**TO BE DONE**. Can you rewrite the material below as a JSON list of strings, one string per line, leaving out any blank lines?

**DATA SHOWN**.
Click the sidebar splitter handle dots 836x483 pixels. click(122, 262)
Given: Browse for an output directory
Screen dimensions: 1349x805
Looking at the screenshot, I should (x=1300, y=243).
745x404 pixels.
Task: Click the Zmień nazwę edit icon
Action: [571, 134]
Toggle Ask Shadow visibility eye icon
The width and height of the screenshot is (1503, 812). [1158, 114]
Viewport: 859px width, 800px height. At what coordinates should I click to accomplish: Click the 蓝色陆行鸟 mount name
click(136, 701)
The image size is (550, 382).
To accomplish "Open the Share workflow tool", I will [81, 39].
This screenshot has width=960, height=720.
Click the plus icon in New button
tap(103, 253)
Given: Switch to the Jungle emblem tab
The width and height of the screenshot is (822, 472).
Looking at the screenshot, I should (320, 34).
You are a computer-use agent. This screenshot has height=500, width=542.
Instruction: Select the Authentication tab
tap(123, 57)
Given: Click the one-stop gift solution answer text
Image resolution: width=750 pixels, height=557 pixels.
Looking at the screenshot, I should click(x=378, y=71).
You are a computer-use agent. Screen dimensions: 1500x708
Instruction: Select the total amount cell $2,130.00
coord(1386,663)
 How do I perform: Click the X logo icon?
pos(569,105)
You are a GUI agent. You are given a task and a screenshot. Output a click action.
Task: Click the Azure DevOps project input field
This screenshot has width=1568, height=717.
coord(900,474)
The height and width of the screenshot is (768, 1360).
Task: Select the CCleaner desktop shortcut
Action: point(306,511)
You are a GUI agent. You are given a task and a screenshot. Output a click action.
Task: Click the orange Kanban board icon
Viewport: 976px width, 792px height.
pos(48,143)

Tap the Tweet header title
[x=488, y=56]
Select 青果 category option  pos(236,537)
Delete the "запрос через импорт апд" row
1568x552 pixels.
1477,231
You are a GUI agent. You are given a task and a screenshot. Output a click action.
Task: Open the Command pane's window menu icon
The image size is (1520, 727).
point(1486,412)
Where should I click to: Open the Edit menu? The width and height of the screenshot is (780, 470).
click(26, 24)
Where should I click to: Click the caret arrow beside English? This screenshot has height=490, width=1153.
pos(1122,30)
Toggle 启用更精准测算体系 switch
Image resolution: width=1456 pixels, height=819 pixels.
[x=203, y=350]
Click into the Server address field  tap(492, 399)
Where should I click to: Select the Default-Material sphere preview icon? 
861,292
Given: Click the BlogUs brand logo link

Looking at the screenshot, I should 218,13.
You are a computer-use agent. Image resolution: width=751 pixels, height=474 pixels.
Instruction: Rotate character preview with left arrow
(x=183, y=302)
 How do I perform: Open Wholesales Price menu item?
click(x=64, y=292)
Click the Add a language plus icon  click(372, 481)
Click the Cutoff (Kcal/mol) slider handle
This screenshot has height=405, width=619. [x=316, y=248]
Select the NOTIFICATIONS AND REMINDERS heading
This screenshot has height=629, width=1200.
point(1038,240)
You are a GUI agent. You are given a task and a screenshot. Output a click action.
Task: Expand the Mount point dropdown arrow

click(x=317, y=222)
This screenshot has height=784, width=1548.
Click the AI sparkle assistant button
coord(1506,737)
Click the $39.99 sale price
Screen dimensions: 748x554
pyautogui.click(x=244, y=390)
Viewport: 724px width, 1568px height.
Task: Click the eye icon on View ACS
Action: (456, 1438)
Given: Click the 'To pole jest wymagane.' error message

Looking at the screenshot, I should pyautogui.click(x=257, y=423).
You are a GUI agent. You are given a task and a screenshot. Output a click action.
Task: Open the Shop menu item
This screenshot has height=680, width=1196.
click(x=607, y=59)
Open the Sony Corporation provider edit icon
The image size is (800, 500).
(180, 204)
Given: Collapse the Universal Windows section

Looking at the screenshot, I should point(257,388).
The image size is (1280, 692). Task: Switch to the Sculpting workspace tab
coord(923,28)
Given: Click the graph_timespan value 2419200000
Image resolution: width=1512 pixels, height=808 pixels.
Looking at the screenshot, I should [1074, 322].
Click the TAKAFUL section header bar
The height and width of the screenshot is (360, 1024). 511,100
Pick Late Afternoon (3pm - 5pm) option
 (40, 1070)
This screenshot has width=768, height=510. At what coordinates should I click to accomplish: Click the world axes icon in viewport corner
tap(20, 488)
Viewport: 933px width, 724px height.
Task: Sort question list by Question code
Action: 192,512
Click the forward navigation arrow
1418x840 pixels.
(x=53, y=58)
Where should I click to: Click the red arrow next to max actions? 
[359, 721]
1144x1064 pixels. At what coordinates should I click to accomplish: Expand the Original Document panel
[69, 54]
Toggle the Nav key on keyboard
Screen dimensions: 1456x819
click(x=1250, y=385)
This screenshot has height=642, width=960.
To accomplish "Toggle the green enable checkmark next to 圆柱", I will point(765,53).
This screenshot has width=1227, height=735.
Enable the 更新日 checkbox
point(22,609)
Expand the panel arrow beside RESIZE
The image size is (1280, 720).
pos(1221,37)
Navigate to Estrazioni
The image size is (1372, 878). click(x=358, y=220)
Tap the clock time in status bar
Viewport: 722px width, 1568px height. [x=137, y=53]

**RESPONSE TO THIS TASK**.
[
  "Click the sidebar splitter handle dots 836x483 pixels. click(122, 262)",
  "Given: Browse for an output directory",
  "Screen dimensions: 1349x805",
  "Looking at the screenshot, I should (x=1300, y=243).",
  "745x404 pixels.",
  "Task: Click the Zmień nazwę edit icon",
  "Action: [571, 134]",
  "Toggle Ask Shadow visibility eye icon",
  "The width and height of the screenshot is (1503, 812). [1158, 114]",
  "Viewport: 859px width, 800px height. At what coordinates should I click to accomplish: Click the 蓝色陆行鸟 mount name",
  "click(136, 701)",
  "The image size is (550, 382).",
  "To accomplish \"Open the Share workflow tool\", I will [81, 39].",
  "This screenshot has width=960, height=720.",
  "Click the plus icon in New button",
  "tap(103, 253)",
  "Given: Switch to the Jungle emblem tab",
  "The width and height of the screenshot is (822, 472).",
  "Looking at the screenshot, I should (320, 34).",
  "You are a computer-use agent. This screenshot has height=500, width=542.",
  "Instruction: Select the Authentication tab",
  "tap(123, 57)",
  "Given: Click the one-stop gift solution answer text",
  "Image resolution: width=750 pixels, height=557 pixels.",
  "Looking at the screenshot, I should click(x=378, y=71).",
  "You are a computer-use agent. Screen dimensions: 1500x708",
  "Instruction: Select the total amount cell $2,130.00",
  "coord(1386,663)",
  " How do I perform: Click the X logo icon?",
  "pos(569,105)",
  "You are a GUI agent. You are given a task and a screenshot. Output a click action.",
  "Task: Click the Azure DevOps project input field",
  "This screenshot has width=1568, height=717.",
  "coord(900,474)",
  "The height and width of the screenshot is (768, 1360).",
  "Task: Select the CCleaner desktop shortcut",
  "Action: point(306,511)",
  "You are a GUI agent. You are given a task and a screenshot. Output a click action.",
  "Task: Click the orange Kanban board icon",
  "Viewport: 976px width, 792px height.",
  "pos(48,143)",
  "Tap the Tweet header title",
  "[x=488, y=56]",
  "Select 青果 category option  pos(236,537)",
  "Delete the \"запрос через импорт апд\" row",
  "1568x552 pixels.",
  "1477,231",
  "You are a GUI agent. You are given a task and a screenshot. Output a click action.",
  "Task: Open the Command pane's window menu icon",
  "The image size is (1520, 727).",
  "point(1486,412)",
  "Where should I click to: Open the Edit menu? The width and height of the screenshot is (780, 470).",
  "click(26, 24)",
  "Where should I click to: Click the caret arrow beside English? This screenshot has height=490, width=1153.",
  "pos(1122,30)",
  "Toggle 启用更精准测算体系 switch",
  "Image resolution: width=1456 pixels, height=819 pixels.",
  "[x=203, y=350]",
  "Click into the Server address field  tap(492, 399)",
  "Where should I click to: Select the Default-Material sphere preview icon? ",
  "861,292",
  "Given: Click the BlogUs brand logo link",
  "Looking at the screenshot, I should 218,13.",
  "You are a computer-use agent. Image resolution: width=751 pixels, height=474 pixels.",
  "Instruction: Rotate character preview with left arrow",
  "(x=183, y=302)",
  " How do I perform: Open Wholesales Price menu item?",
  "click(x=64, y=292)",
  "Click the Add a language plus icon  click(372, 481)",
  "Click the Cutoff (Kcal/mol) slider handle",
  "This screenshot has height=405, width=619. [x=316, y=248]",
  "Select the NOTIFICATIONS AND REMINDERS heading",
  "This screenshot has height=629, width=1200.",
  "point(1038,240)",
  "You are a GUI agent. You are given a task and a screenshot. Output a click action.",
  "Task: Expand the Mount point dropdown arrow",
  "click(x=317, y=222)",
  "This screenshot has height=784, width=1548.",
  "Click the AI sparkle assistant button",
  "coord(1506,737)",
  "Click the $39.99 sale price",
  "Screen dimensions: 748x554",
  "pyautogui.click(x=244, y=390)",
  "Viewport: 724px width, 1568px height.",
  "Task: Click the eye icon on View ACS",
  "Action: (456, 1438)",
  "Given: Click the 'To pole jest wymagane.' error message",
  "Looking at the screenshot, I should pyautogui.click(x=257, y=423).",
  "You are a GUI agent. You are given a task and a screenshot. Output a click action.",
  "Task: Open the Shop menu item",
  "This screenshot has height=680, width=1196.",
  "click(x=607, y=59)",
  "Open the Sony Corporation provider edit icon",
  "The image size is (800, 500).",
  "(180, 204)",
  "Given: Collapse the Universal Windows section",
  "Looking at the screenshot, I should point(257,388).",
  "The image size is (1280, 692). Task: Switch to the Sculpting workspace tab",
  "coord(923,28)",
  "Given: Click the graph_timespan value 2419200000",
  "Image resolution: width=1512 pixels, height=808 pixels.",
  "Looking at the screenshot, I should [1074, 322].",
  "Click the TAKAFUL section header bar",
  "The height and width of the screenshot is (360, 1024). 511,100",
  "Pick Late Afternoon (3pm - 5pm) option",
  " (40, 1070)",
  "This screenshot has width=768, height=510. At what coordinates should I click to accomplish: Click the world axes icon in viewport corner",
  "tap(20, 488)",
  "Viewport: 933px width, 724px height.",
  "Task: Sort question list by Question code",
  "Action: 192,512",
  "Click the forward navigation arrow",
  "1418x840 pixels.",
  "(x=53, y=58)",
  "Where should I click to: Click the red arrow next to max actions? ",
  "[359, 721]",
  "1144x1064 pixels. At what coordinates should I click to accomplish: Expand the Original Document panel",
  "[69, 54]",
  "Toggle the Nav key on keyboard",
  "Screen dimensions: 1456x819",
  "click(x=1250, y=385)",
  "This screenshot has height=642, width=960.",
  "To accomplish \"Toggle the green enable checkmark next to 圆柱\", I will point(765,53).",
  "This screenshot has width=1227, height=735.",
  "Enable the 更新日 checkbox",
  "point(22,609)",
  "Expand the panel arrow beside RESIZE",
  "The image size is (1280, 720).",
  "pos(1221,37)",
  "Navigate to Estrazioni",
  "The image size is (1372, 878). click(x=358, y=220)",
  "Tap the clock time in status bar",
  "Viewport: 722px width, 1568px height. [x=137, y=53]"
]